Gospodarka
Nastroje wśród polskich przedsiębiorców spadają w obliczu wojny na Ukrainie
Rosyjska inwazja na Ukrainę nadal zbiera tragiczne żniwo. Według Organizacji Narodów Zjednoczonych od początku wojny zginęło co najmniej 816 cywilów, 3,2 mln uchodźców uciekło z kraju, a 6,5 mln osób zostało wewnętrznie przesiedlonych.
Chociaż skala katastrofy humanitarnej jest jasna, polityczne i gospodarcze skutki wojny oraz reakcja świata nie są jeszcze w pełni zrozumiałe.
W Polsce wojna doprowadziła już do znacznego spadku zaufania przedsiębiorców. Wiele firm ograniczyło działalność ze względu na rosnącą inflację, wysokie ceny energii i brak wsparcia rządowego.
presja na firmy
Zaufanie przedsiębiorców w Polsce spadło w marcu do -16,2% w porównaniu do -10,7% w poprzednim miesiącu, najgorszego odczytu od listopada 2020 r.
Ponad połowa małych i średnich firm w Polsce uważa, że ucierpi na nich wojna na Ukrainie, wynika z sondażu Quality Watch dla rejestru dłużników BIG InfoMonitor, przeprowadzonego trzy tygodnie po inwazji. Wśród osób powiązanych biznesowo z rynkiem ukraińskim odsetek ten wzrósł do 72%.
Raport wykazał również, że jedno na pięć MŚP musiało ograniczyć swoją działalność w wyniku konfliktu. Tak samo wiele firm obawia się, że będą musiały zostać zamknięte.
Respondenci jako główny powód do niepokoju wskazywali rosnące ceny paliw i energii, a następnie problemy z łańcuchami dostaw i opłatami dla kontrahentów.
Najbardziej dotknięte wydarzeniami są firmy transportowe i logistyczne.
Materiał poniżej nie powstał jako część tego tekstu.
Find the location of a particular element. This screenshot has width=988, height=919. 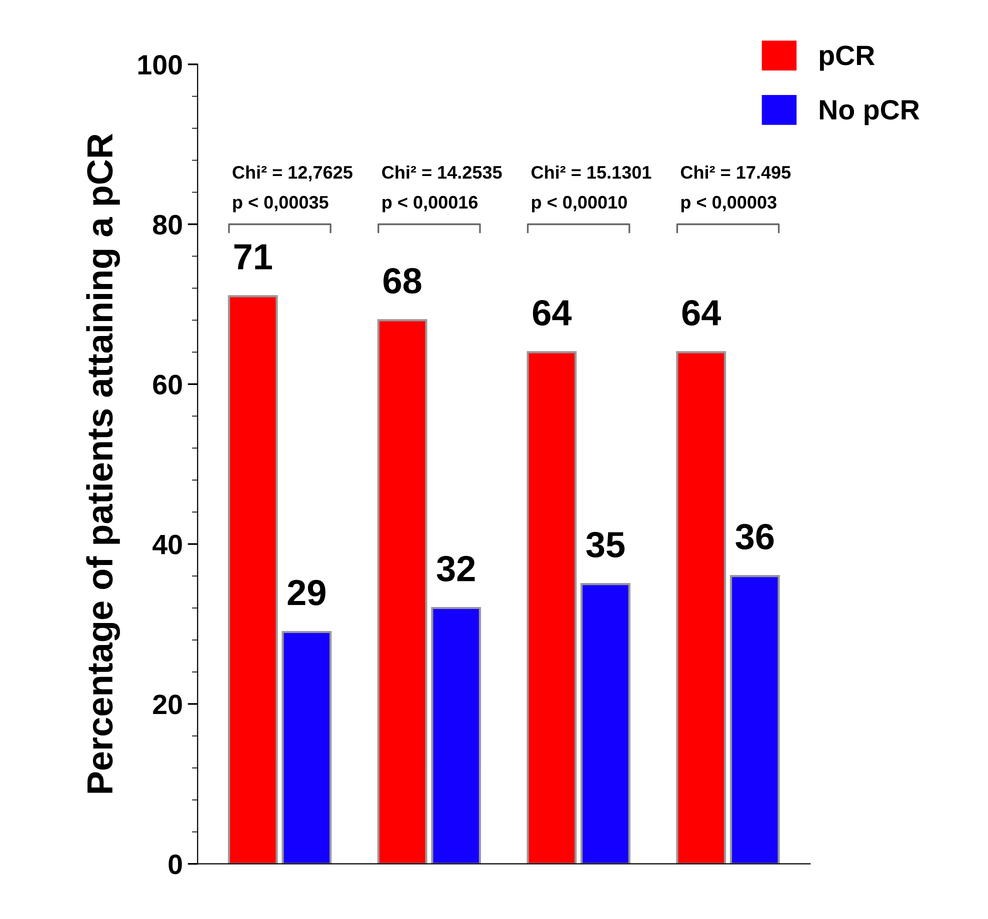

data-label: 36 is located at coordinates (755, 537).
Według polskich strażników granicznych od rozpoczęcia inwazji z Polski wyjechało 274 000 Ukraińców. Przy ukraińskich pracownikach stanowiących 10-20% siły roboczej polskich firm transportowych, niedobór kadr spowodował, że wiele firm musiało ograniczyć swoją działalność.
Wojna zakłóciła również łańcuchy dostaw, prowadząc do niedoborów materiałów takich jak stal, drewno i szkło.
Damian Kaźmierczak, główny ekonomista Konfederacji Pracodawców Budownictwa Polskiego, powiedział serwisowi informacyjnemu Money.pl, że branża budowlana może chwilowo mieć problemy z dostępnością wyrobów stalowych, ponieważ 20% metalu używanego w Polsce sprowadzano z Ukrainy, Rosji i Białorusi.
„Derusyfikacja” gospodarki ze znakiem „antyputinowskim”
Polski rząd wprowadził szereg środków, aby zrekompensować niektóre negatywne skutki gospodarcze wojny poprzez „przeprowadzenie derusyfikacji polskiej gospodarki” i wprowadzenie „tarczy antyputinowskiej”.
Niektóre z pierwotnych planów obejmują środki mające na celu pomoc rolnikom w obniżeniu cen żywności i zapewnienie emerytom dodatkowych płatności w celu złagodzenia skutków gwałtownie rosnącej inflacji.
W lutym inflacja w Polsce osiągnęła 8,5% rok do roku i szacuje się, że w marcu przekroczyła 10%.
W ramach pakietu rząd planuje też większe inwestycje w dywersyfikację źródeł energii, aby zmniejszyć zależność kraju od Rosji.
Jednak zdaniem grup biznesowych propozycje nie są wystarczające, aby rozwiązać problemy, z jakimi borykają się zwykli przedsiębiorcy w Polsce w obecnych okolicznościach.
„Problemy będą się nasilać, ponieważ zarówno rząd, jak i społeczeństwo będą nawoływały do bojkotu stosunków gospodarczych z Rosją” – powiedział dziennikowi „Rzeczpospolita” Grzegorz Soroczyński, główny ekonomista Krajowej Izby Gospodarczej.
„Wsparcie jest teraz potrzebne, powinno być głównym elementem tarczy antyputinowskiej” – dodał.
„Piwny maniak. Odkrywca. Nieuleczalny rozwiązywacz problemów. Podróżujący ninja. Pionier zombie. Amatorski twórca. Oddany orędownik mediów społecznościowych.”